> [Instructions for the task] Say how many lines in the entries contain "Given", giving only the number.

> [Dataset excerpts]

────────────────

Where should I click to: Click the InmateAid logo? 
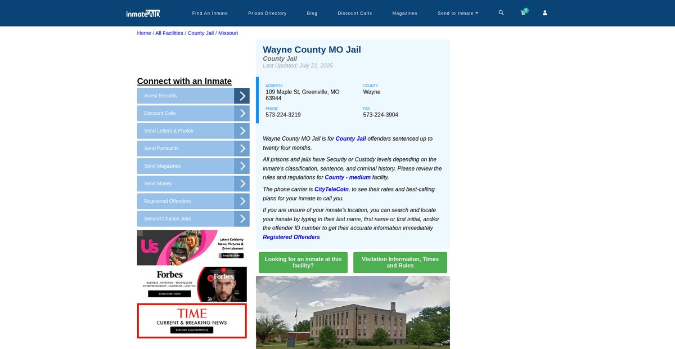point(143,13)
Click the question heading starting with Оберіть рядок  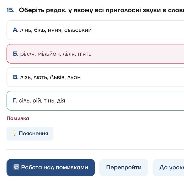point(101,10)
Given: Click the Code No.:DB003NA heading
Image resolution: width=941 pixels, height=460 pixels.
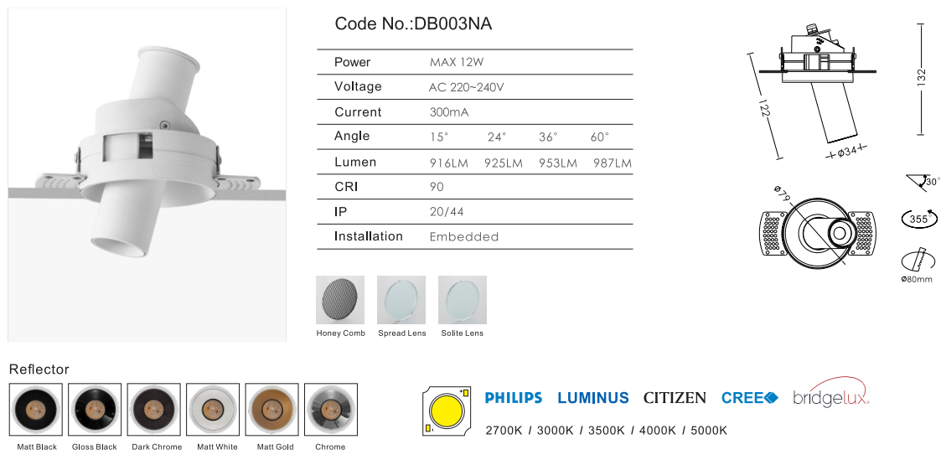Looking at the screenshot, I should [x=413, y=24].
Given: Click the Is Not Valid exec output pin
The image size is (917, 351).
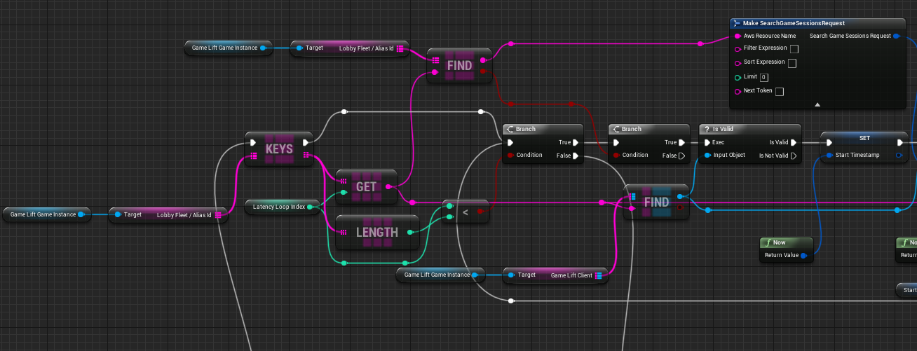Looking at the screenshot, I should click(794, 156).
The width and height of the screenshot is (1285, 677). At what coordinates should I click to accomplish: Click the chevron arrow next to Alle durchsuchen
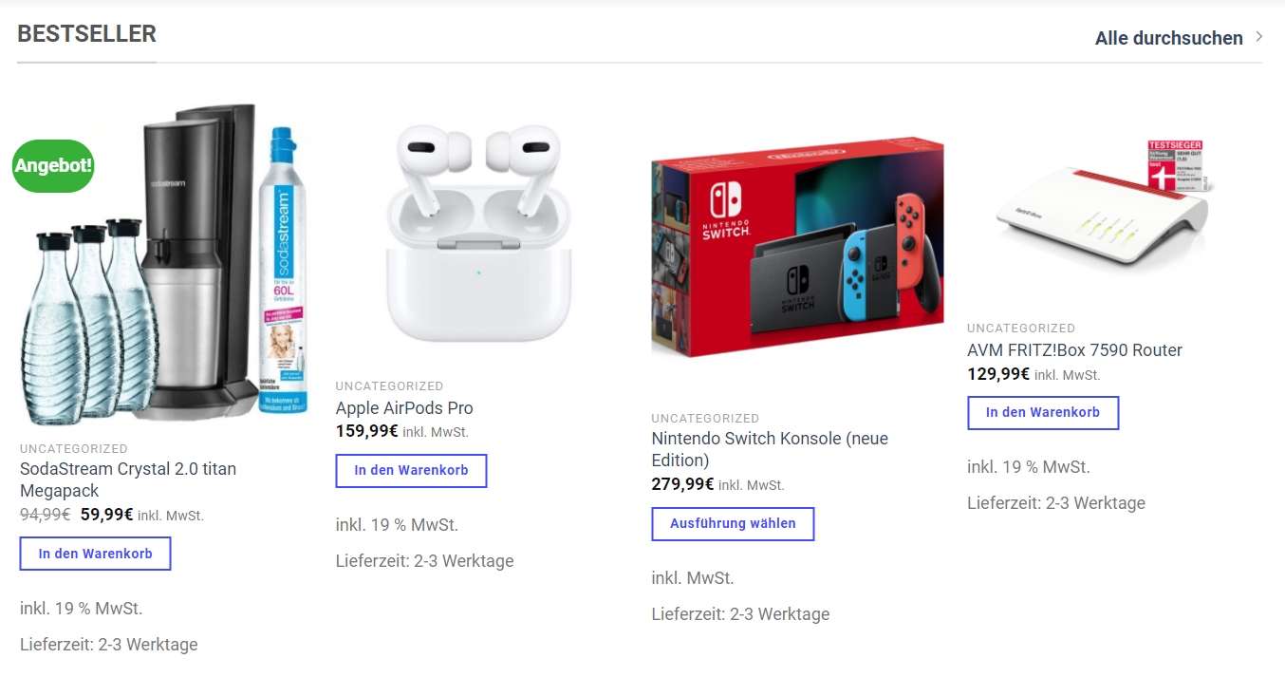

────────────────

> [Task answer] 2